Next time you feel ignored at the dinner party table throw out the comment: "I see the morphologists and the molecular biologists are having a right old battle for supremacy in biological systematics. My money is on the molecules."
If you are lucky, the company will include the avuncular Dr Des Higgins of the biochemistry department, UCC, who will give an entertaining account of the general subject. If Des isn't available you may have to ship some heavy weather - but you will have grabbed attention.
Biological systematics is the study of the taxonomic classification of biological organisms, what is related to what, and what is descended from what. Traditionally, classifications are based on structural evidence, morphology. Pathways of evolutionary descent from now extinct ancestors have relied on examination and comparisons of the structures of fossil skeletons and the bones and soft tissues of living species.
An alternative way to study systematics is to analyse the sequence of information in the genetic material (DNA) or the proteins (another expression of the genetic information of organisms). The more closely related two organisms are, the more similar their DNA and proteins will be.
Proteins are made of chains of chemicals called amino acids. There are 20 amino acids. The protein cytochrome C has a chain of about 100 amino acids.
When you compare the amino acid sequence of yeast and horse cytochorome C, you find 48 differences. These are two widely separated species. Only two amino acids differ between the cytochrome C molecules of ducks and chickens, two closely related species.
Taxonomic classification of biological organisms and taxonomic trees tracing evolutionary descent, based on traditional morphological evidence, are well established. When these classifications and trees are drawn up based on the new molecular technique the broad pattern agrees very well with the traditional method. However, as more comparative molecular data become available, differences in detail of increasing importance are coming to light between the two methods.
A few weeks ago I was browsing an article in the science journal Nature which discussed the current state of the methods of drawing evolutionary trees, specifically comparing the traditional morphological with the newer molecular technique. My eye was arrested by the name Desmond Higgins, the co-author, with Dan Graur of Tel Aviv University, of a seminal paper in this field.
I was naturally interested because Des Higgins occupies the office next door to me at work. Nature is probably the most prestigious science journal in the world, so when it picks out your work for special mention you know you are making an impact.
Graur and Higgins in a 1994 paper in the journal, Molecular Biology and Evolution, cast doubt on the accuracy, in some instances, of the traditional method of morphology. The specific case in question, the origin of whales, is one of the most enduring evolutionary mysteries. How did whales make the transition from a terrestrial to a fully aquatic existence?
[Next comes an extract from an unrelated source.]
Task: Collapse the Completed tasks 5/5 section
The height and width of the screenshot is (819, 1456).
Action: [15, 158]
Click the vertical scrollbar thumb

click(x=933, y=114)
THE traditional system classifies cetaceans (whales, dolphins and porpoises) as a sister group to the Artiodactyla. Artiodactyls are eventoed hoofed mammals, divided into four sub-groups: camels and llamas; cattle and deer; pigs and peccaries; and hippopotamuses.
Modern cetaceans don't have toes, but early fossil whales did have even numbered appendages. The teeth of ancient cetaceans also look identical to the teeth of an extinct group called the mesonychids, with whom they are now classified as a sister group to the Artiodactyla.
Graur and Higgins compared the whale DNA that is present in little organelles in the cell called mitochondria, with mitochondrial DNA in various other species. Their results placed whales right in the middle of the Artiodactyla. Other workers extended these studies and showed that whales are closer to hippos than to any other artiodactyl.
The modern hippopotamus is native to Africa and is one of the largest four-footed animals. It reaches a length of 14 feet and a weight of 3.6 metric tons. It is semi-aquatic, spending most of the day with only its eyes, nose and ears above water. It can spend up to 30 minutes underwater.
During the day it feeds on aquatic vegetation and emerges from the water at night to feed on land plants. Hippos often sink to the river bottom and take a walk browsing on the vegetation.
Hippos travel in herds of about 40 animals. Cows bear one calf at a time and are ferociously protective of it. Given all of this it is not difficult to visualise how the modern hippopotamus and the modern whale had a recent common ancestor.
The origin of whales is not the only area in which the traditional approach has produced interpretations at variance with the picture revealed by the molecular techniques. Rival camps have developed, each proclaiming superiority for its own technique. Arguments between rivals can reach that white heat of intensity capable of being generated only in the ruffled feathers of academics.
A compromise position has recently emerged called "total evidence" in which both molecular and morphological evidence is combined in the same analysis. However, there is disagreement over how to analyse the data in order to prevent one type of evidence dominating. Clearly there is still some way to go before things quieten down in this field.
William Reville is a senior lecturer in bio-chemistry and director of microscopy at UCC.